GR 161134; (March, 2008) (Digest)
G.R. No. 161134 ; March 3, 2008
MANDAUE DINGHOW DIMSUM HOUSE, CO., INC. and/or HENRY UYTENGSU, petitioners, vs. NATIONAL LABOR RELATIONS COMMISSION-FOURTH DIVISION, FELIX PACALDO, IMELDA MONTELLANO, LUZVIMINDA CUENCA, ANAMAY DELARMENTE, REMA RAMOS, PEDRO DAYAGMIL, SERINA CASQUEJO, RICKY NANO, ERWIN LIMATOG, LELIA ROSALES, RANULFO GENERAL, NESTOR CAMIA and ANESIA BLANCA, respondents.
FACTS
Petitioner Mandaue Dinghow Dimsum House Co., Inc., a corporation where Henry Uytengsu served as President and General Manager, ceased operations on August 31, 1998, due to business losses, leading to the termination of the private respondents. The Labor Arbiter and subsequently the National Labor Relations Commission (NLRC) declared the dismissals legal due to retrenchment but ordered the corporation to pay separation pay. The NLRC decision became final and executory.

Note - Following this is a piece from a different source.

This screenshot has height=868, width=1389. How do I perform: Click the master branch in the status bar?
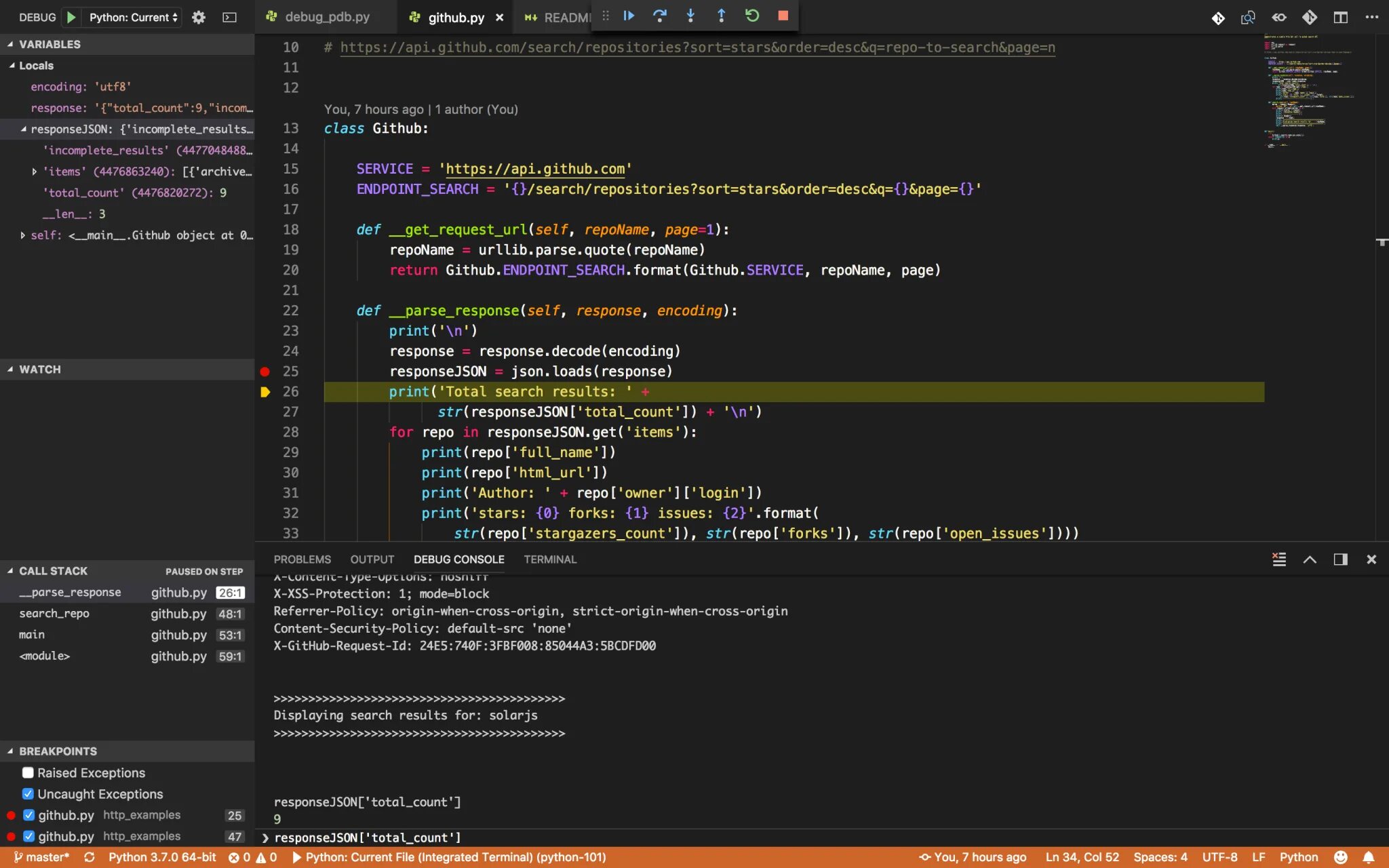[42, 857]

When the employees sought execution, they found the corporate assets insufficient. They then filed a manifestation requesting an alias writ of execution against Uytengsu personally, invoking the doctrine of piercing the corporate veil. The Labor Arbiter granted this, issuing an alias writ against the properties of the corporate officers. Uytengsu’s motion to quash was denied, a ruling affirmed by the NLRC. Uytengsu then filed a petition for certiorari with the Court of Appeals, which dismissed it on procedural grounds, including a defective certificate of non-forum shopping.
ISSUE
Whether the Labor Arbiter and the NLRC correctly applied the doctrine of piercing the corporate veil to hold Henry Uytengsu personally and solidarily liable for the corporation’s monetary obligations to its employees.
RULING
No. The Supreme Court reversed the rulings and quashed the alias writ of execution against Uytengsu. The legal logic is anchored on the fundamental principle of corporate personality, which separates the juridical entity from its stockholders and officers. Piercing the corporate veil is an exception applied only when the corporate fiction is used to defeat public convenience, justify wrong, protect fraud, or defend crime. Mere ownership of a majority of stock or being a corporate officer is insufficient to justify it.
The Court found no evidence of bad faith, fraud, or any improper conduct by Uytengsu in the closure of the business. The cessation was due to legitimate business losses, and the corporation had even filed the requisite notice with the DOLE. The NLRC’s sole basis for holding Uytengsu liable—that he was the President and the corporation was “no longer existing”—constitutes a clear misapplication of the doctrine. A corporation’s inability to satisfy a judgment debt, by itself, does not warrant piercing the veil. The final and executory NLRC decision imposed liability solely on the corporate entity, Mandaue Dinghow. Therefore, execution must be pursued against all remaining corporate assets, not against the personal assets of its officer, absent any proven justification for disregarding the corporate separate identity.